You can connect as many commands as you want. For example:

In [None]:
ls | grep ".gff" | wc -l

What does this command do? You will learn more about the grep command later in this course.

## sort - sorting values

The `sort` lets you sort the contents of the input. When you sort the input, lines with identical content end up next to each other in the output.

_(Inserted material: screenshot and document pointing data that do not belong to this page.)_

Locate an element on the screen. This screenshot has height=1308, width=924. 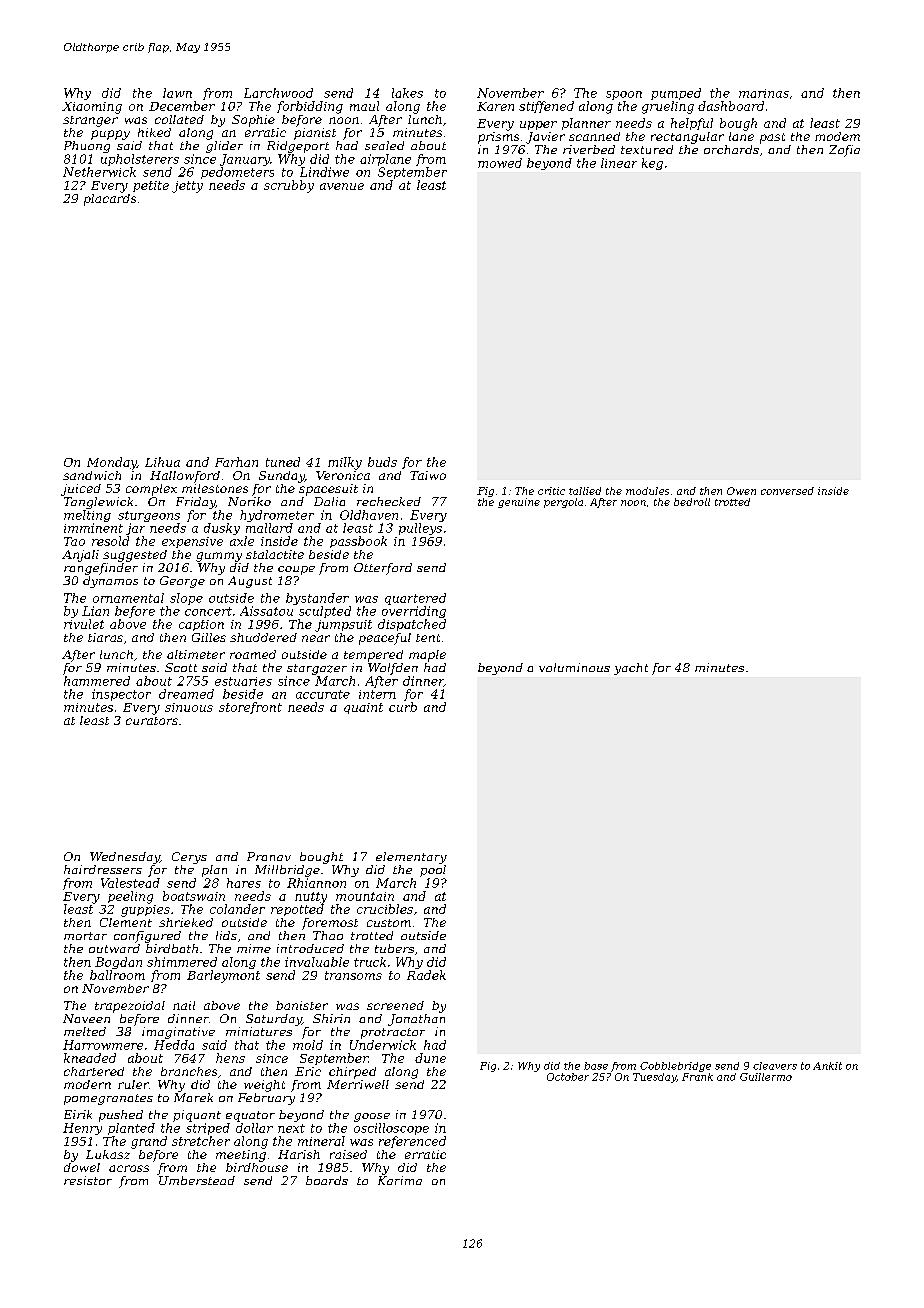
genuine is located at coordinates (519, 503).
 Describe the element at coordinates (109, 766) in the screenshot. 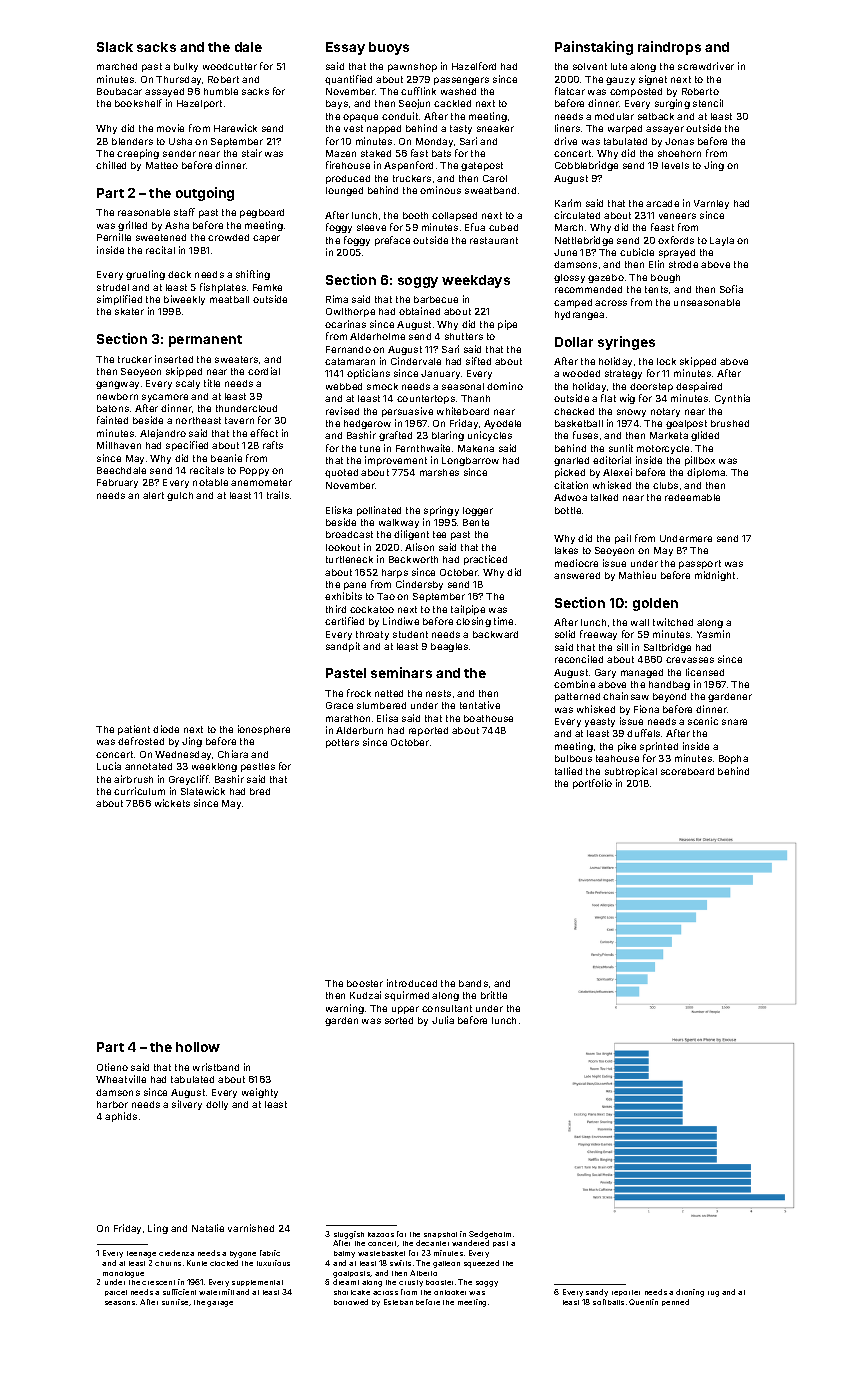

I see `Lucia` at that location.
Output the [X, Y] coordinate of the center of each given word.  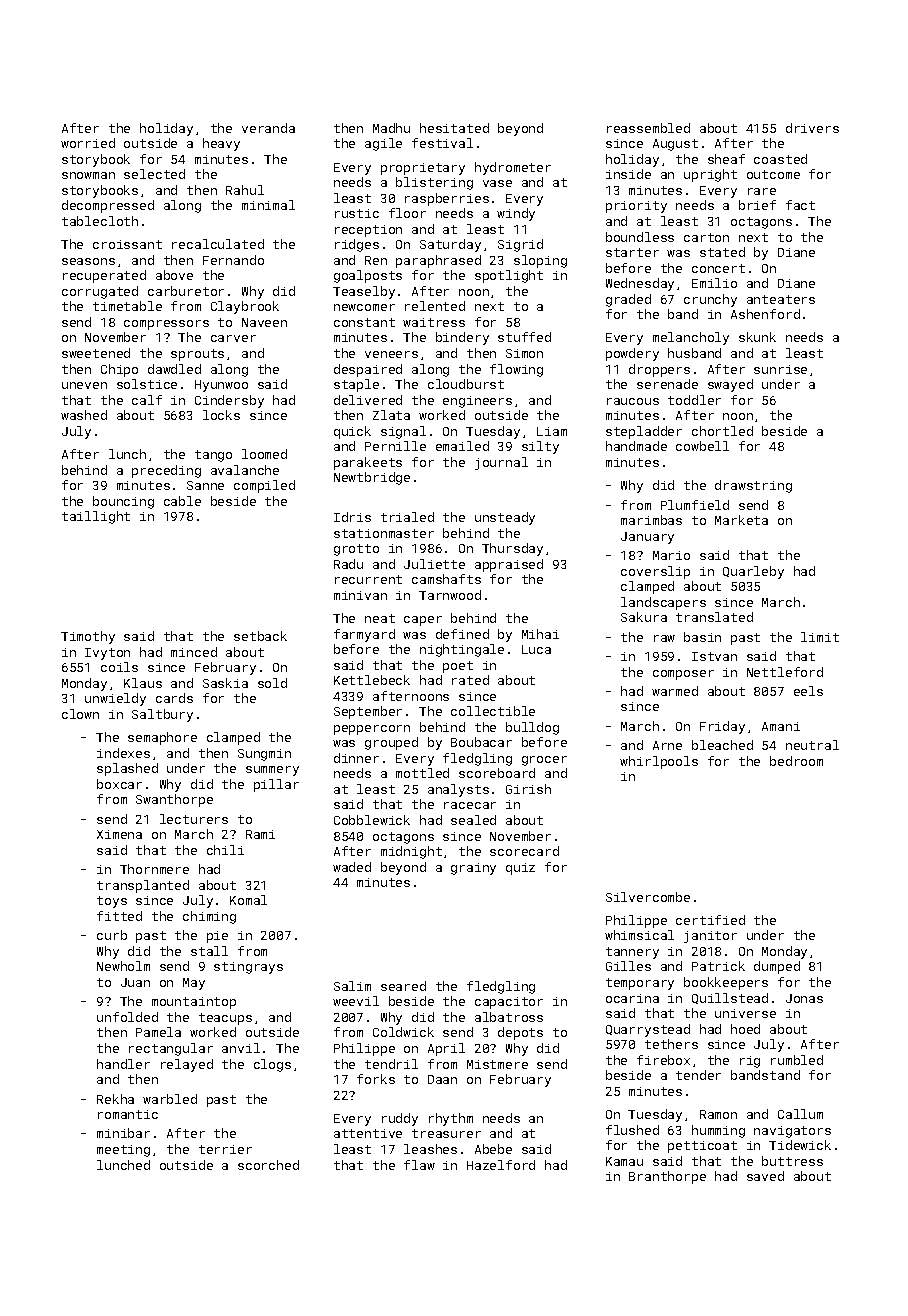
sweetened [96, 353]
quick [352, 432]
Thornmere [154, 869]
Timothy [88, 637]
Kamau [624, 1161]
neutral [812, 745]
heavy [221, 144]
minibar [123, 1133]
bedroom [796, 761]
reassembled [648, 128]
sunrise [780, 369]
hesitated [454, 128]
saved [765, 1176]
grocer [544, 761]
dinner [356, 758]
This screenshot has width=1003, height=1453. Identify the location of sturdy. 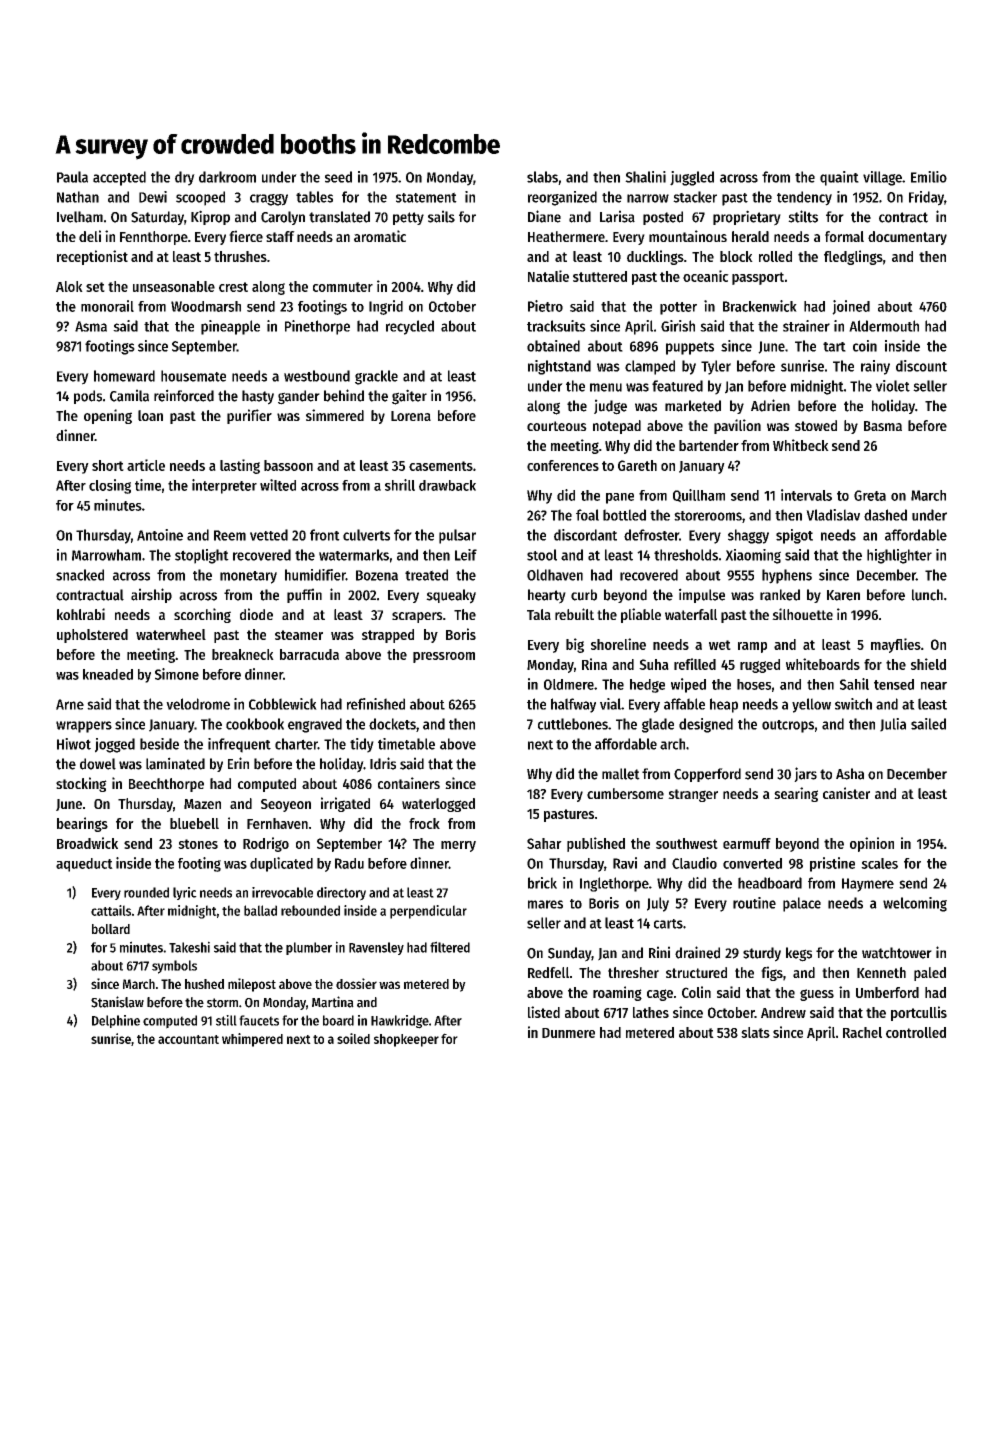
(762, 954).
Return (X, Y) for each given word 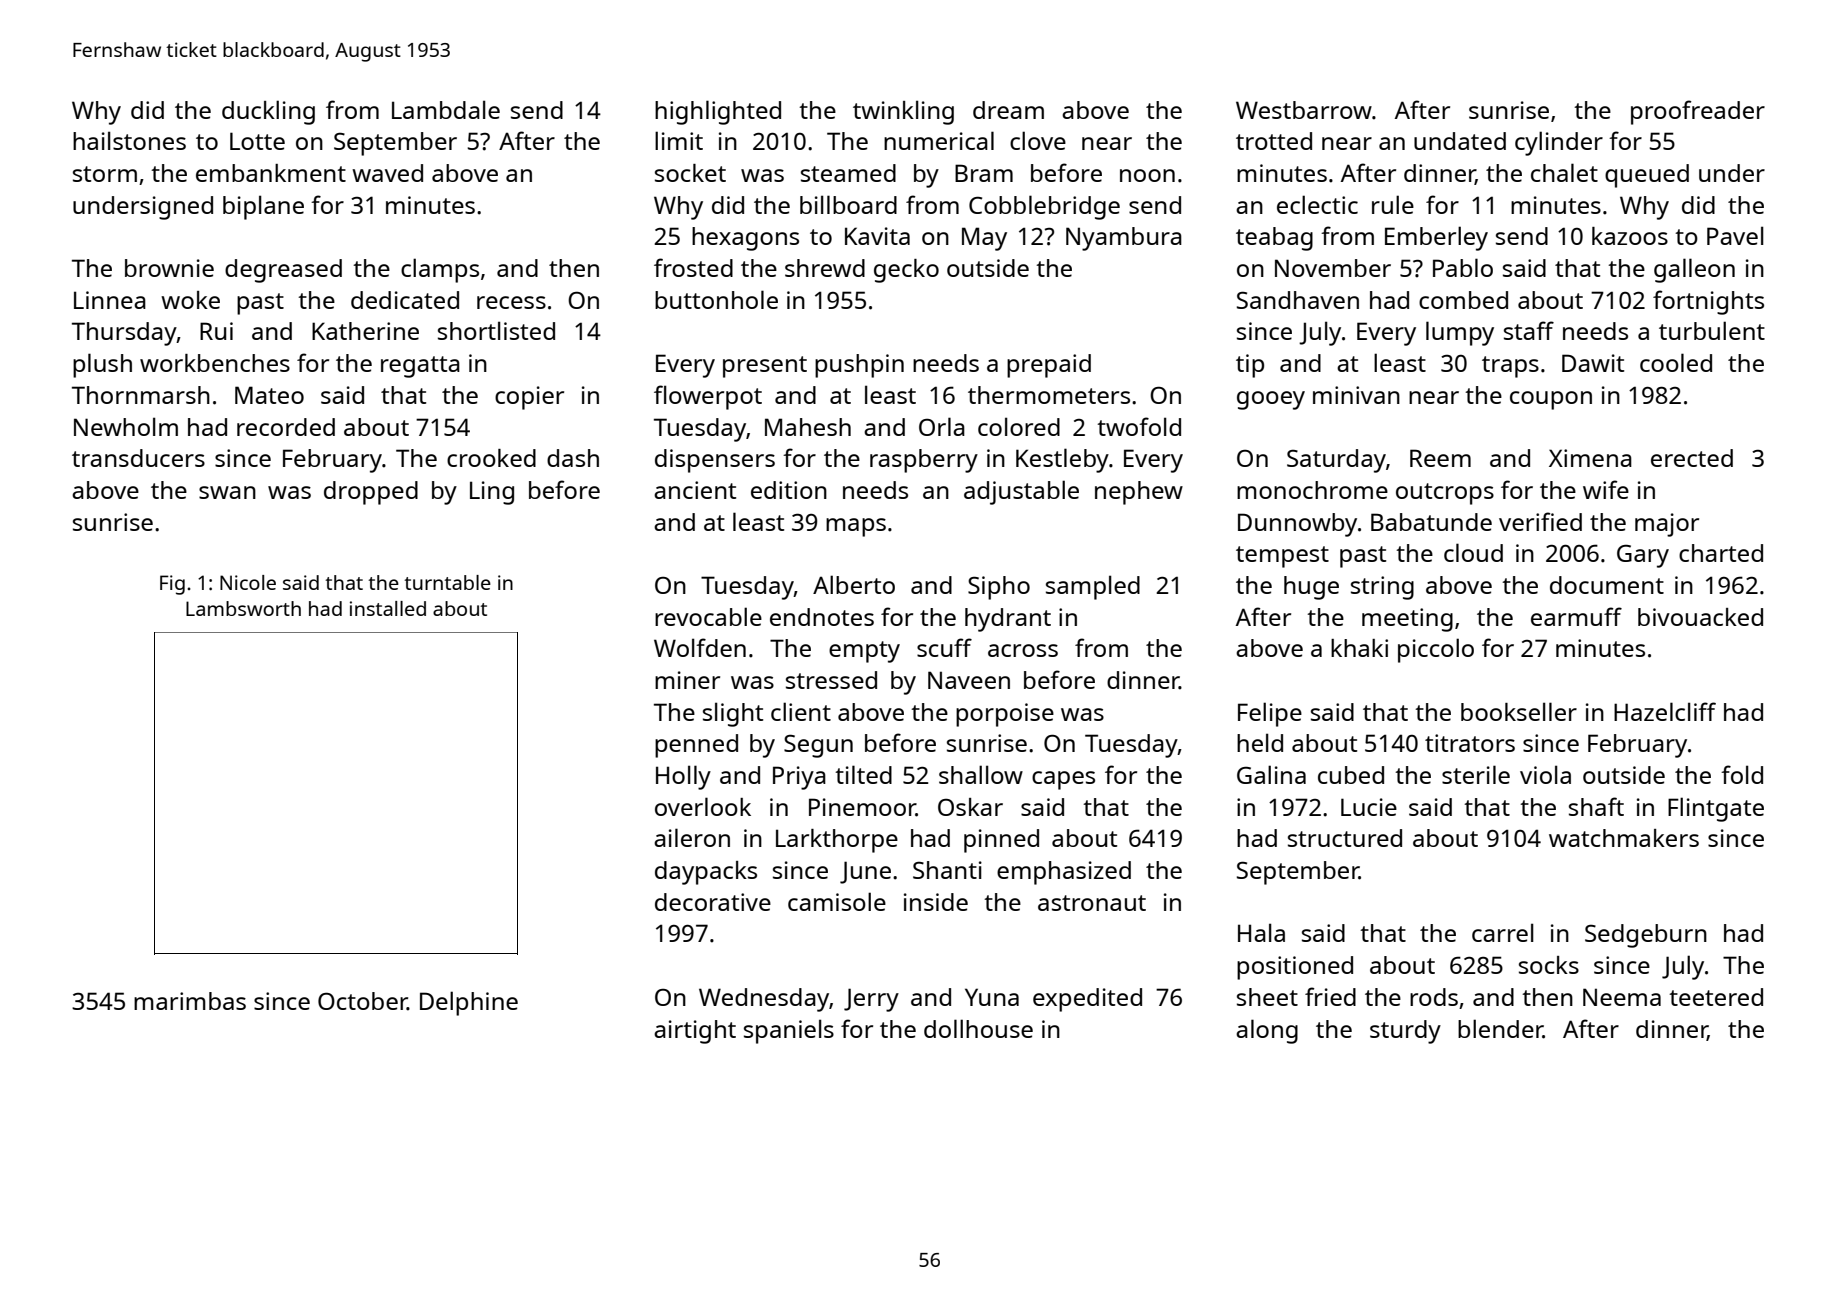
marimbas (190, 1001)
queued (1647, 176)
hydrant (1008, 620)
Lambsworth (243, 608)
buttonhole (716, 299)
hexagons (745, 239)
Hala (1261, 932)
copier (529, 398)
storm (105, 174)
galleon (1694, 270)
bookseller (1519, 711)
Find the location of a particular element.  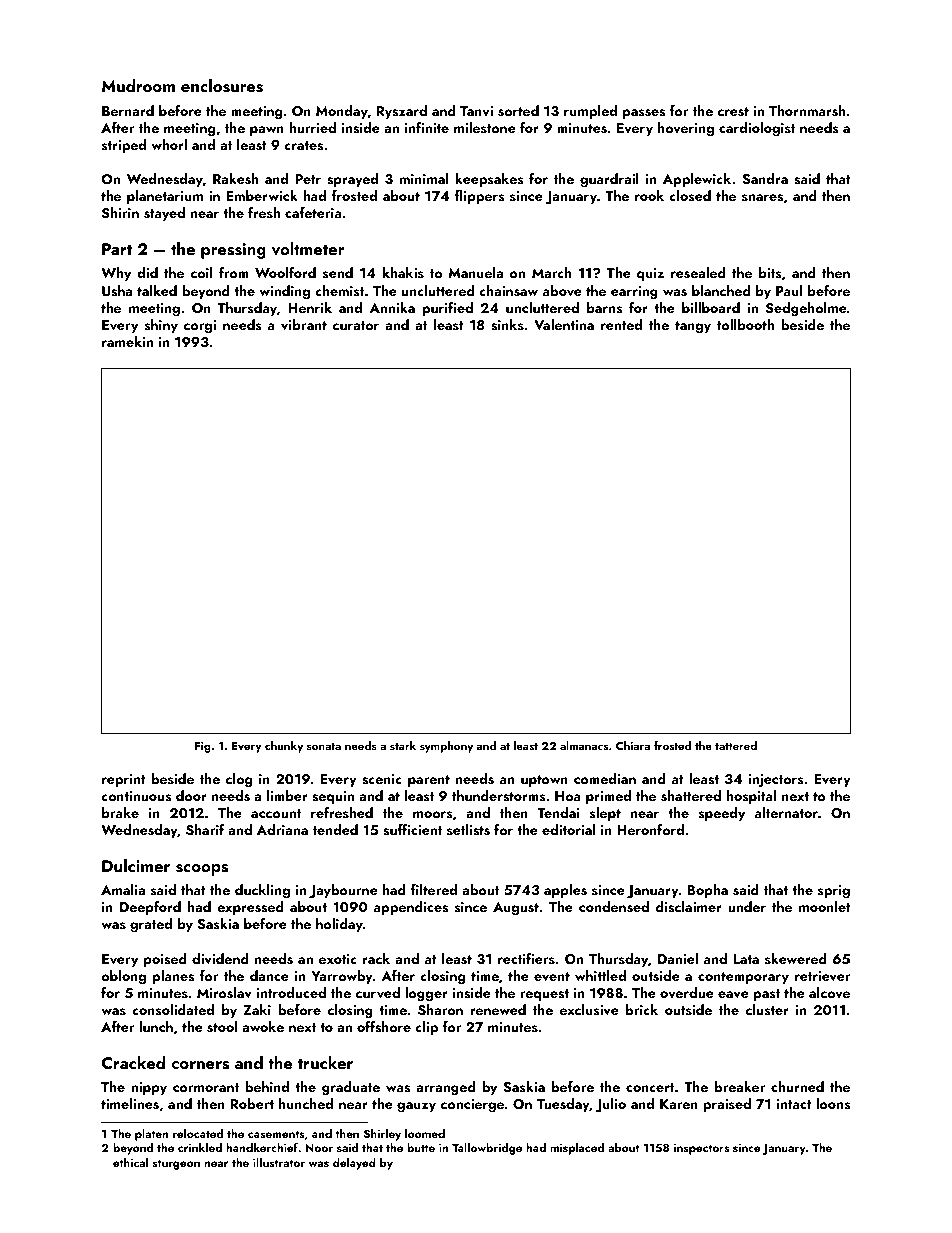

Fig is located at coordinates (203, 747).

This is useful as the output can then be fed to the `uniq` command (see below) to count the number of unique lines in the input.

To sort the contents of the BED file use:

In [None]:
sort Pfalciparum.bed

To sort the contents of the BED file on position type the following command.

In [None]:
sort -k 2 -n Pfalciparum.bed

The `sort` command can sort by multiple columns e.g. 1st column and then 2nd column by specifying successive -k parameters in the command.

## uniq - finding unique values

The `uniq` command extracts unique lines from the input. It is usualy used in combination with sort to count unique values in the input.

To get the list of chromosomes in the Pfalciaprum bed file use:

In [None]:
awk '{ print $1 }' Pfalciparum.bed | sort | uniq

How many chromosomes are there? You will learn more about the awk command later in this tutorial.

## Exercises

Open up a new terminal window, navigate to the `Unix` directory and complete the following exercises:

1. Use the `head` command to extract the first 500 lines of the S.typhi gff file and store the output in a new file called Styphi.500.gff
2. Use the `wc` command to count the number of lines in the `Pfalciparum.bed` file.
3. Use the `sort` command to sort the file Pfalciparum.bed on chromosome and then gene position.
4. Use the `uniq` command to count the number of features per chromosome in the `Pfalciparum bed` file. Hint: use the man command to look at the options for the uniq command. Or peruse the `wc` or `grep` manuals. There’s more than one way to do it!